See more of the story

Minnesota's Democratic U.S. Reps. Dean Phillips and Angie Craig and U.S. Sen. Tina Smith reported financial trades for themselves or involving family members over the past few years in companies that intersected with their congressional committees.

The New York Times analyzed Congress members' financial filings between 2019 and 2021 and found 97 current members "bought or sold stock, bonds or other financial assets that intersected with their congressional work or reported similar transactions by their spouse or a dependent child." Phillips, Craig and Smith were the only members of the Minnesota congressional delegation cited in the report.

Phillips reported trades in 276 companies, among which the Times identified 34 potential conflicts; Craig reported trades that one of her children made in 19 companies, with two flagged as potential conflicts; and Smith reported trades her husband made in four companies, three of which were deemed potential conflicts.

During Phillips' first term, he had trades in stocks and bonds of more than two dozen banking companies while serving on the House Financial Services Committee, according to the Times' analysis. Those included trades of Wells Fargo while his committee investigated the bank. He also sold shares of four other banks before their executives testified before his committee.

A spokesman for Phillips said the trades in question were made by the congressman's investment advisers without his knowledge. He chose to stop communicating with these advisers after announcing his congressional candidacy in 2017 — letting them act independently on his behalf — and began searching for a law firm to move his stocks into a blind trust after he was elected in 2018, the spokesman said.

Phillips, heir to the Phillips Distilling Co. liquor fortune, hired a law firm to move his stocks into a blind trust in January 2020. It took until July 2021 to transfer most of his assets because of legal and congressional requirements, the spokesman said. Assets from two additional trusts of which Phillips is the beneficiary are in the process of being moved to separate blind trusts pending approval from the U.S. House Committee on Ethics.

Phillips is one of five members of Congress who have opened or are in the process of opening a blind trust, according to the Times report.

"Rep. Phillips does not trade stocks, hasn't communicated with his investment advisers since announcing his candidacy in 2017 and proactively placed his assets in a blind trust after being sworn into Congress," spokesman Bryan Doyle said. "He is a co-sponsor of the TRUST in Congress Act, which would require all members of Congress to do the same."

Craig Holman, an ethics expert and government affairs lobbyist for the nonprofit watchdog group Public Citizen, said Phillips should have avoided the trades in the first place.

"It has every appearance that he would know where the investments are going, whether or not he is making those decisions," said Holman, whose group is pushing to ban members of Congress and their immediate family members from buying or selling stocks. "What any responsible member of Congress should do is just not play in the stock market. … This is a political liability for them."

Rep. Craig has also called for members of Congress and their spouses and children to be banned from owning or trading individual stocks; she sold her own individual stocks before being sworn into Congress in 2018, a spokeswoman said.
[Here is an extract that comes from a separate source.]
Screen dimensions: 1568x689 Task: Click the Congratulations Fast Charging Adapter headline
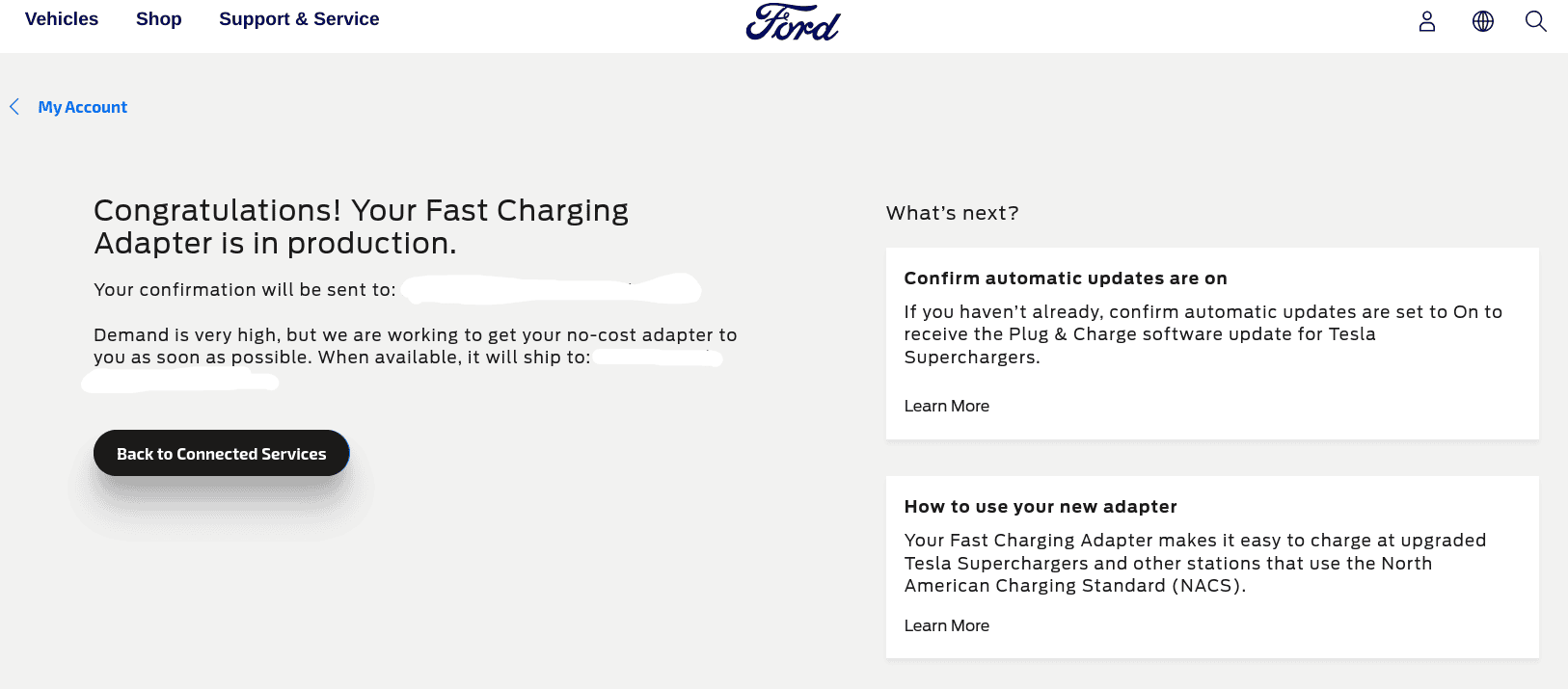click(362, 226)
The Minnesota Democrat did not know her college-aged son was trading stocks in 2019 and reported his trades as soon as she became aware of them, Craig's spokeswoman said. His trades of shares in the companies Lyft and Ford came while Craig served on the House Committee on Transportation and Infrastructure. He used money his grandfather left him in his will and recorded small net losses on his trades, according to Craig's office.

"As a mom, I would be grateful if my college student son was not allowed to own or trade stocks. And as a member of Congress, I'm working to pass a law to force him to listen to his mother," Craig said in a statement.

Smith's husband, who has long invested in medical device companies, owned shares in two insulin equipment manufacturers when she joined the U.S. Senate in 2018, according to the Times. While in the Senate, Smith has pushed to make insulin more affordable. It isn't clear how cheaper insulin would affect those companies.

Her husband sold his shares in March 2020 as the pandemic began and most stocks plunged. Smith's spokesman said it was a "simple business decision."

"Like a lot of families, my husband, Archie, and I have two very different jobs — and we keep them completely separate," Smith said in a statement. "Archie's job is to invest in medical device companies, which he has done most of his career since we moved to Minnesota in 1984. I do not know about and have absolutely no role in any of his investment decisions."

Republican Party of Minnesota spokesman Nick Majerus criticized Smith, Craig and Phillips, saying in a statement that the Times report "raises serious questions about who they represent."